By Anthony Ying

Living on $14k was a challenge I chose to embrace during my gap year because I knew that if I could survive the year on my stipend, without any government support (i.e. food stamps), I would be able to thrive with any salary that I earned in the future. Though many of my coworkers chose to work a second job to earn more, I chose the route of finding ways to spend less so that I could allocate time for self-care and would be at my best for the students I serve.

How did I keep my costs low?

  • Rent/Utilities: Because our apartment was barely bigger than the size of two classrooms, our utility costs were very low, often around $50 per person. In addition, we were also very vigilant about turning off the lights and altering the thermostat so as to not incur unnecessary utility costs.

  • Transportation: Instead of owning a car and having to deal with all the liabilities behind it, I opted to buy a monthly RTA pass for use. Fortunately, the apartment I lived in was within a five-minute walking distance from a major connection station which meant I was usually only one bus away from most places in Cleveland.

  • Groceries: At Aldi’s, I would buy most of my groceries save for starch which I would choose to shop for at Costco in bulk. To save costs but keep nutrition at a reasonable level, I stuck to a simple meal plan routine of one protein, one vegetable, and one starch for most of my meals. Because these meals would get boring, I made sure to store fruit and granola bars in my lunch bag for a quick snack. Last but not least, I would mix Soylent and coffee for a daily breakfast. For me, it was a quick and cost-effective meal to ensure I had enough vitamins and minerals to start my day.

..............................

## TASK SET
(A) Answer these questions from the budgeting text, one line each:
(i) Where did the author buy starch?
(ii) About how much were utility costs per person?
(iii) How far was the apartment from a major connection station?
(B) Decide whether each statement agrees with the budgeting text. Answer yes or no, and quote the words that decide it.
(i) The author took a second job to earn more money.
(ii) The author bought a monthly RTA pass rather than owning a car.
(iii) The author's daily breakfast was granola bars.

..............................

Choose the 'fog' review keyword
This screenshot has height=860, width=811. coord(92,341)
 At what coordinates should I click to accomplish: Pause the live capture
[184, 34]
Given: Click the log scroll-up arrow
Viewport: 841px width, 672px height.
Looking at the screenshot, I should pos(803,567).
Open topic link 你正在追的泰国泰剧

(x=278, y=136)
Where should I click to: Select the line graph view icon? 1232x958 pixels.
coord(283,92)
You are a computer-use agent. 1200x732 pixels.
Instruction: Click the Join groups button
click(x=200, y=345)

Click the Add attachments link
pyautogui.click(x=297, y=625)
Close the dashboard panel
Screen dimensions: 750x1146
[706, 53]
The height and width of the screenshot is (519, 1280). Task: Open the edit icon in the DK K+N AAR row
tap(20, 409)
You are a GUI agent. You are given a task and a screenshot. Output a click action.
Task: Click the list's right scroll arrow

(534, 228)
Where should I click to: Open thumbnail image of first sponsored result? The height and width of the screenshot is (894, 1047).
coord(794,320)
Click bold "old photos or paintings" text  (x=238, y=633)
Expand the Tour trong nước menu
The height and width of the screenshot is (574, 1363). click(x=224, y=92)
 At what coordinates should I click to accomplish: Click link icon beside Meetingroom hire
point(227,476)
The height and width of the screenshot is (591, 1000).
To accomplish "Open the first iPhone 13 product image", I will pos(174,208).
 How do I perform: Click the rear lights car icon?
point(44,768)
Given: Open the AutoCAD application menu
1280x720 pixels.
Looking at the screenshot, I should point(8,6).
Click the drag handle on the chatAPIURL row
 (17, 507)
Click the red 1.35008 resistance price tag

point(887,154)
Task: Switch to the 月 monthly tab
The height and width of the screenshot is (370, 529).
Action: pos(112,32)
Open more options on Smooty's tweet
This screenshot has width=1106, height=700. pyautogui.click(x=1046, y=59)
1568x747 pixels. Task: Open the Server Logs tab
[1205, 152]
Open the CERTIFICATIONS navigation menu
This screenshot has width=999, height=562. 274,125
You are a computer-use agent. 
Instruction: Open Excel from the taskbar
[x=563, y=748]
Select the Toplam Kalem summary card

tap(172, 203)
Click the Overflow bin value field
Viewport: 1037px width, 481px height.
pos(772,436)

..............................

## RESULTS IN ORDER
(A)
(i) At Costco, in bulk.
(ii) Often around $50 per person.
(iii) Within a five-minute walking distance.

(B)
(i) No: "Though many of my coworkers chose to work a second job to earn more, I chose the route of finding ways to spend less"
(ii) Yes: "Instead of owning a car and having to deal with all the liabilities behind it, I opted to buy a monthly RTA pass for use."
(iii) No: "I would mix Soylent and coffee for a daily breakfast."